## Input records
%%

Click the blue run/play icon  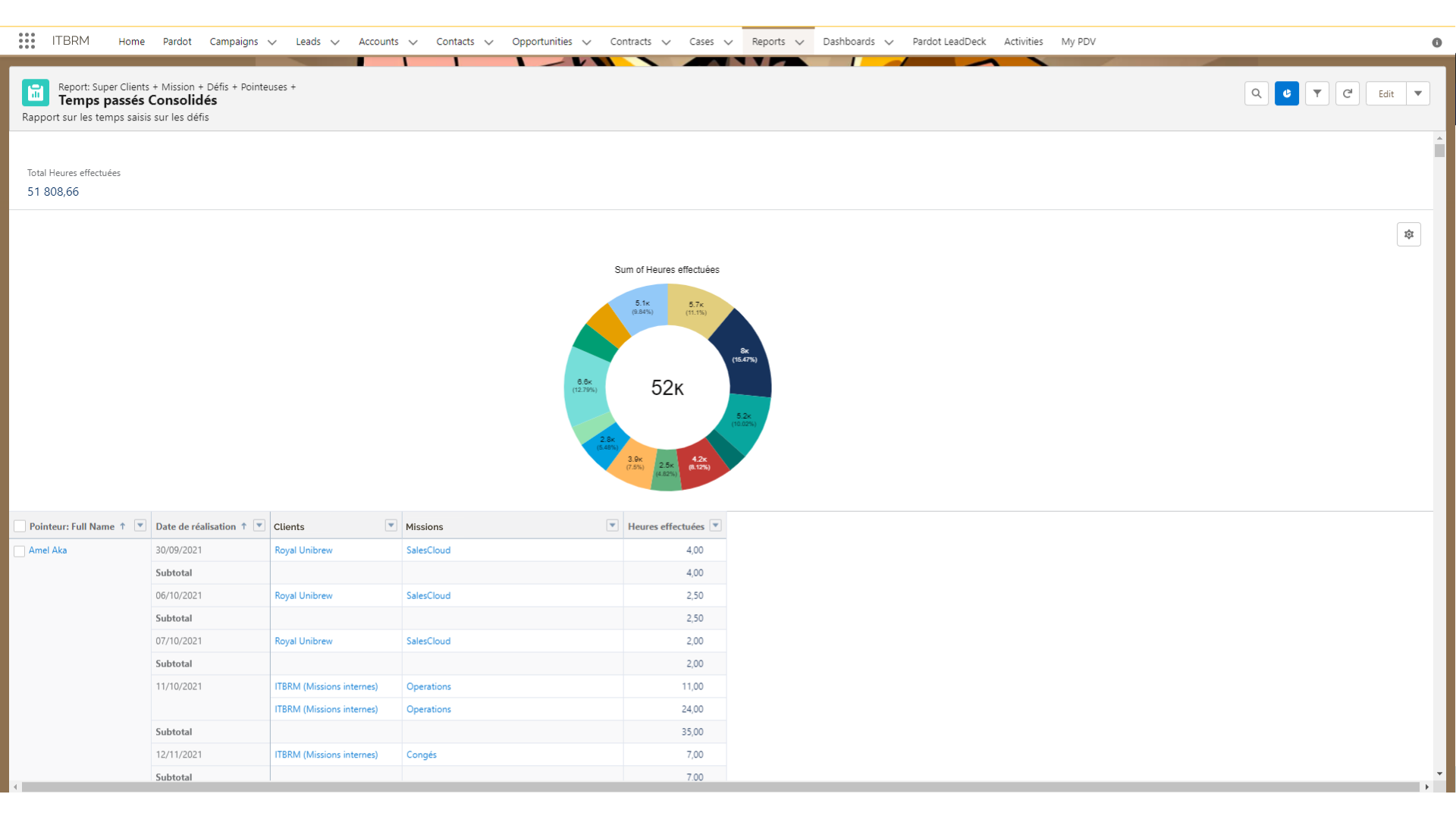1288,93
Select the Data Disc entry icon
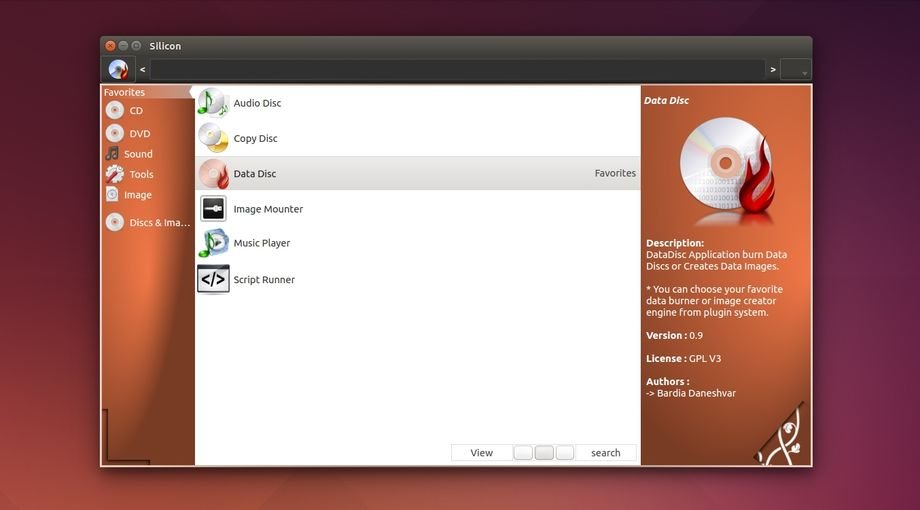 pos(213,174)
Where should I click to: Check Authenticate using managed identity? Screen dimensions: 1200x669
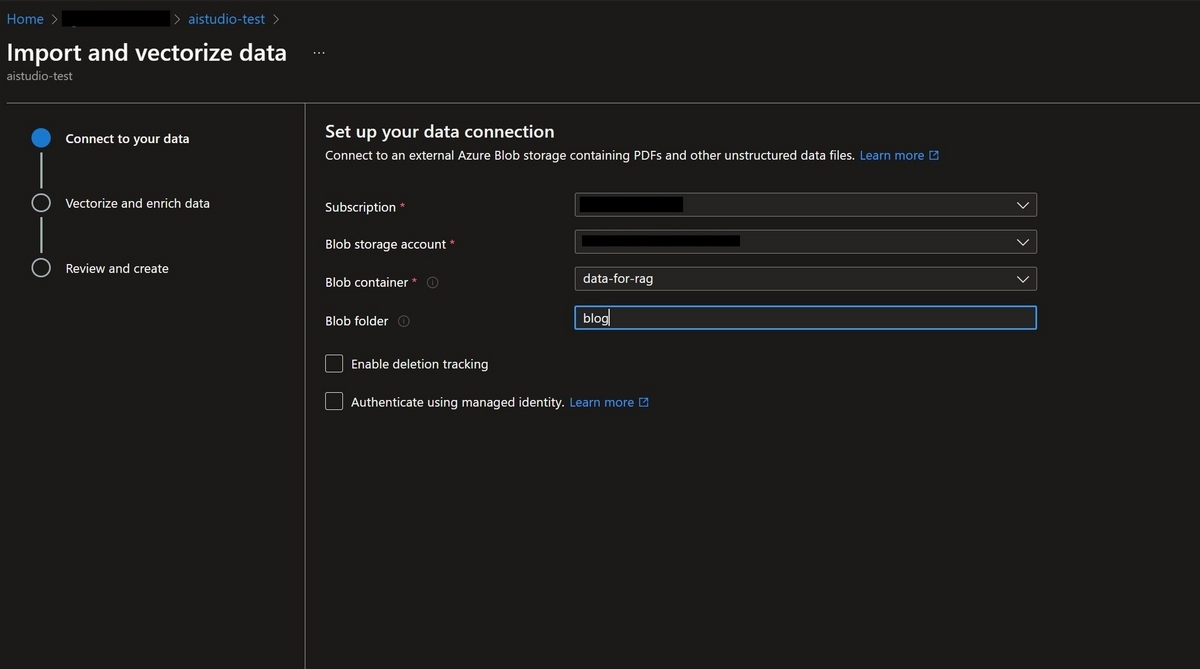(x=334, y=402)
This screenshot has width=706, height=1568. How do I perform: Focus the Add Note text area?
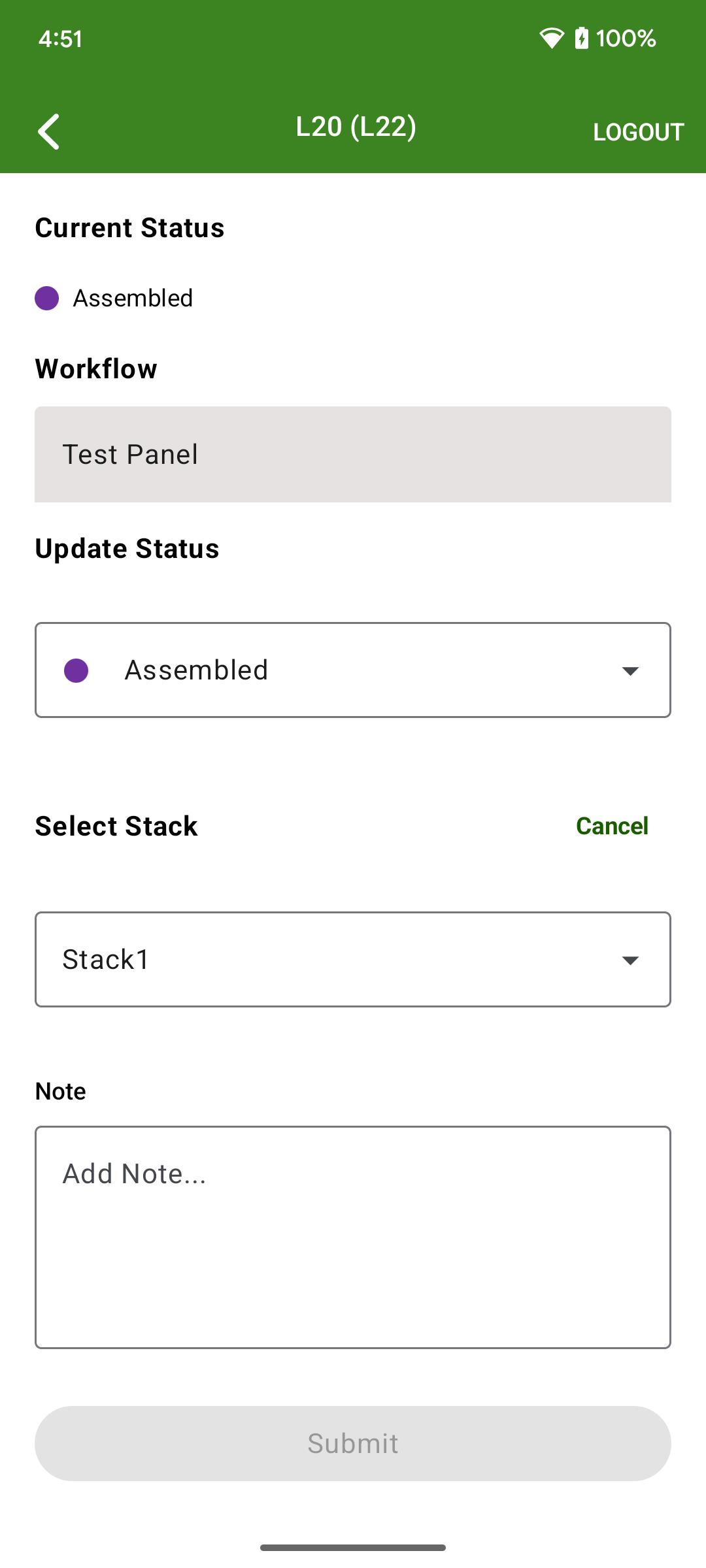point(353,1237)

%%

## What to produce
Pictures excluded, print only the lines from the one with "This screenshot has" through the end of the entries above, exactly as written.

## Answer area
This screenshot has width=706, height=1568. How do I perform: Focus the Add Note text area?
point(353,1237)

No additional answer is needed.